(Task input begins)

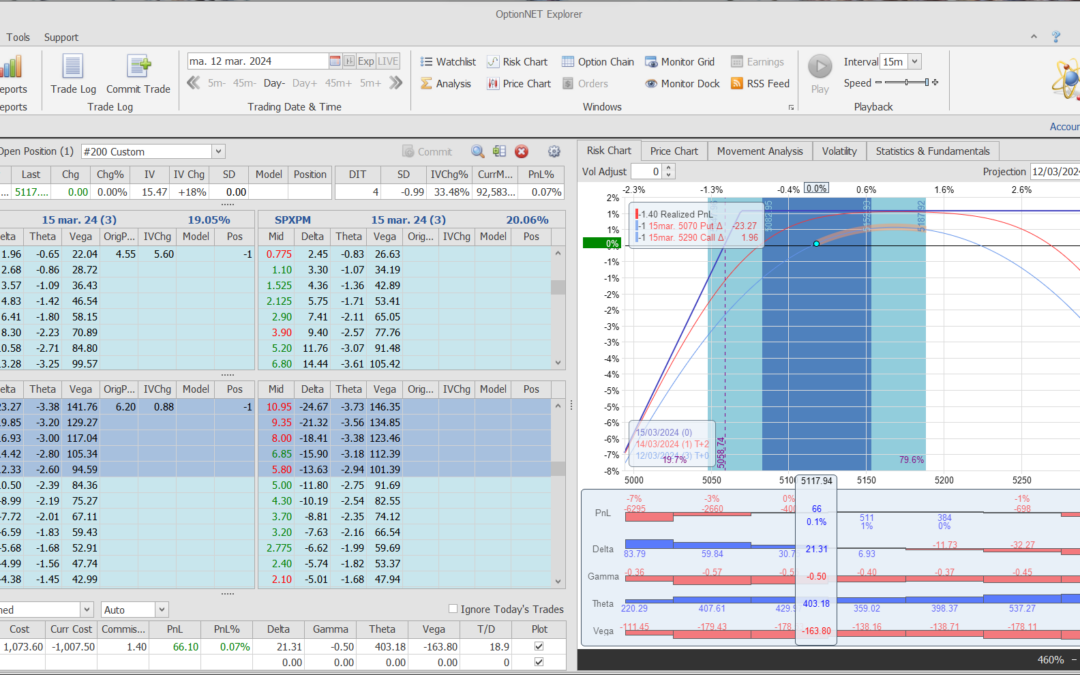The image size is (1080, 675).
Task: Expand the Interval 15m dropdown
Action: click(914, 62)
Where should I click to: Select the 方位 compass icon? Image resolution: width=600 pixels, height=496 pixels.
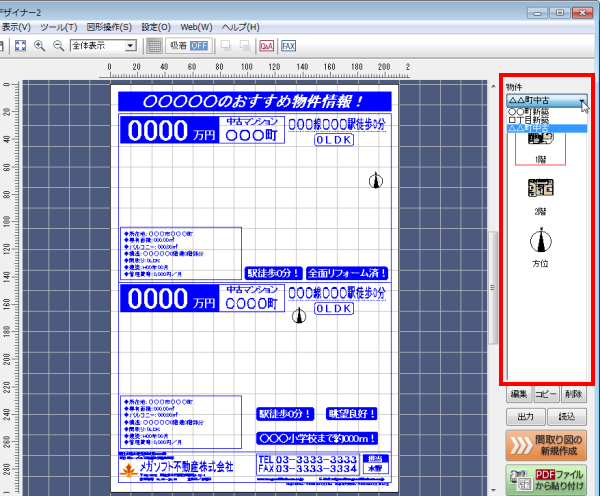click(541, 241)
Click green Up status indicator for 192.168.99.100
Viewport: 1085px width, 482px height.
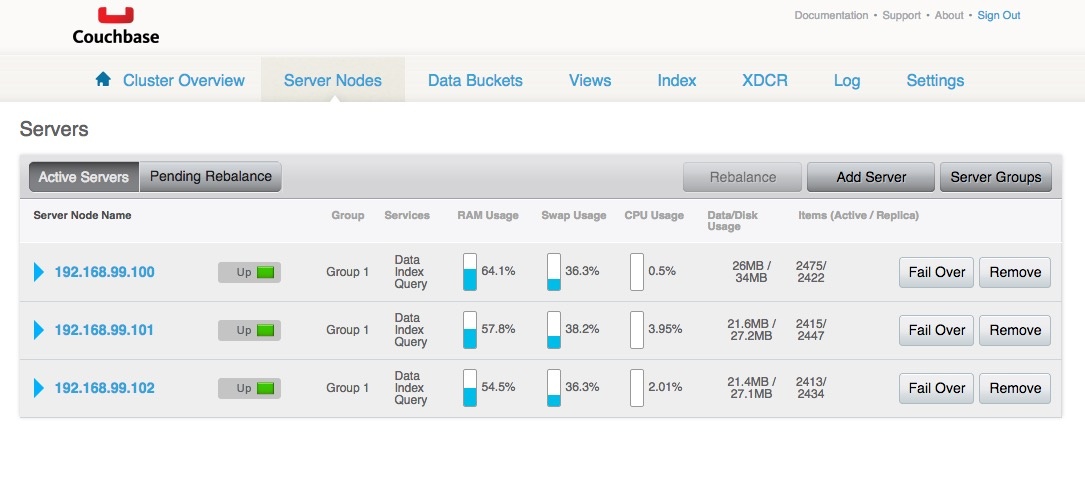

(Task input ends)

_Task requirements:_
Please copy the data above word for word, but only from the line that contains "Click green Up" through the final line, both included, and without the pictures.

_Answer for this exercise:_
Click green Up status indicator for 192.168.99.100
Viewport: 1085px width, 482px height.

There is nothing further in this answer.